PERF-1 — L0 dshash shared-memory template cache. src/shmem.rs:680–710 wires L0_POPULATED_VERSION as a signal that the L2 catalog cache was populated, but the actual dshash data structure that would store delta SQL in shared memory is not implemented. Build the dshash store so that any backend can satisfy a cache lookup from shared memory rather than paying the ~1 ms L2 catalog SELECT on every cold start. Expected win: erase the remaining cold-backend latency tail in high-backend-count deployments. Schema change: No. Dependencies: pg_dsm_create and dshash_create pgrx bindings (available in pgrx 0.18).

PERF-2 — Parser memory bounds. pg_trickle.max_parse_depth (G13-SD) bounds recursion depth but not total node count. A large IN (1, …, 1_000_000) list still allocates unboundedly in PARSE_ADVISORY_WARNINGS and cte_ctx.registry. Add a pg_trickle.max_parse_nodes GUC (default 100 000) and reject queries that exceed it with QueryTooComplex. Clear thread-locals at end-of-statement via XactCallback. Schema change: No (new GUC only).
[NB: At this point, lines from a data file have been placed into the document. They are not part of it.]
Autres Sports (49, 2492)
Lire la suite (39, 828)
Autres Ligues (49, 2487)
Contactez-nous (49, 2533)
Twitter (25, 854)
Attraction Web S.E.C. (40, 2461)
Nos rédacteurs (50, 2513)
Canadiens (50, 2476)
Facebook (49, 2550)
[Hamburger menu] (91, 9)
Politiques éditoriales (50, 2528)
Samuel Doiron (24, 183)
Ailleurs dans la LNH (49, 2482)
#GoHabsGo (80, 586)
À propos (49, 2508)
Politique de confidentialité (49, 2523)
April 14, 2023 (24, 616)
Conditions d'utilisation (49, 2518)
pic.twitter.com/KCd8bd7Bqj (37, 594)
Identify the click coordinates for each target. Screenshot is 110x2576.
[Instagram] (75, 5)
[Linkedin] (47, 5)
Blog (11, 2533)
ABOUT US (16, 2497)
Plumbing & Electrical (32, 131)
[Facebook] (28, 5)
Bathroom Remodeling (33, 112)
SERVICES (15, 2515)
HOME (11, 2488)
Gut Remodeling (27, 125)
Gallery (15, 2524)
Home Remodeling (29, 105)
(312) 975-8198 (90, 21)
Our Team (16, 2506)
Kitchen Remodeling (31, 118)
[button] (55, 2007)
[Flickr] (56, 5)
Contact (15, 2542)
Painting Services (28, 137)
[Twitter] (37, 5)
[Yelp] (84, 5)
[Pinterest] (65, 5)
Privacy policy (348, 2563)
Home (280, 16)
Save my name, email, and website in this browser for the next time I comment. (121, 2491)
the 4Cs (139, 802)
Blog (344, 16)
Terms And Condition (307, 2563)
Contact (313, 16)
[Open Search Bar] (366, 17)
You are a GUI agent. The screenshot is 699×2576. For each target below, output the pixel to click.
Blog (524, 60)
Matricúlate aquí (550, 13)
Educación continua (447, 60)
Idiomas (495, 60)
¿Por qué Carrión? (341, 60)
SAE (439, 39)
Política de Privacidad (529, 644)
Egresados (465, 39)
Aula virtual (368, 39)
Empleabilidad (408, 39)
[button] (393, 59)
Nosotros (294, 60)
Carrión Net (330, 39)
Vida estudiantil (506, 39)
PERF-3 — Missing benchmarks. Seven performance-critical paths have no Criterion coverage: snapshot/restore round-trip, predictive planner recommend_schedule at varying history lengths, cluster_worker_summary() at scale, L2 template-cache hit/miss latency, IVM apply path, WAL decoder poll loop, multi-database fairness. Add a benchmark file or extend benches/refresh_bench.rs to cover all seven. Schema change: No.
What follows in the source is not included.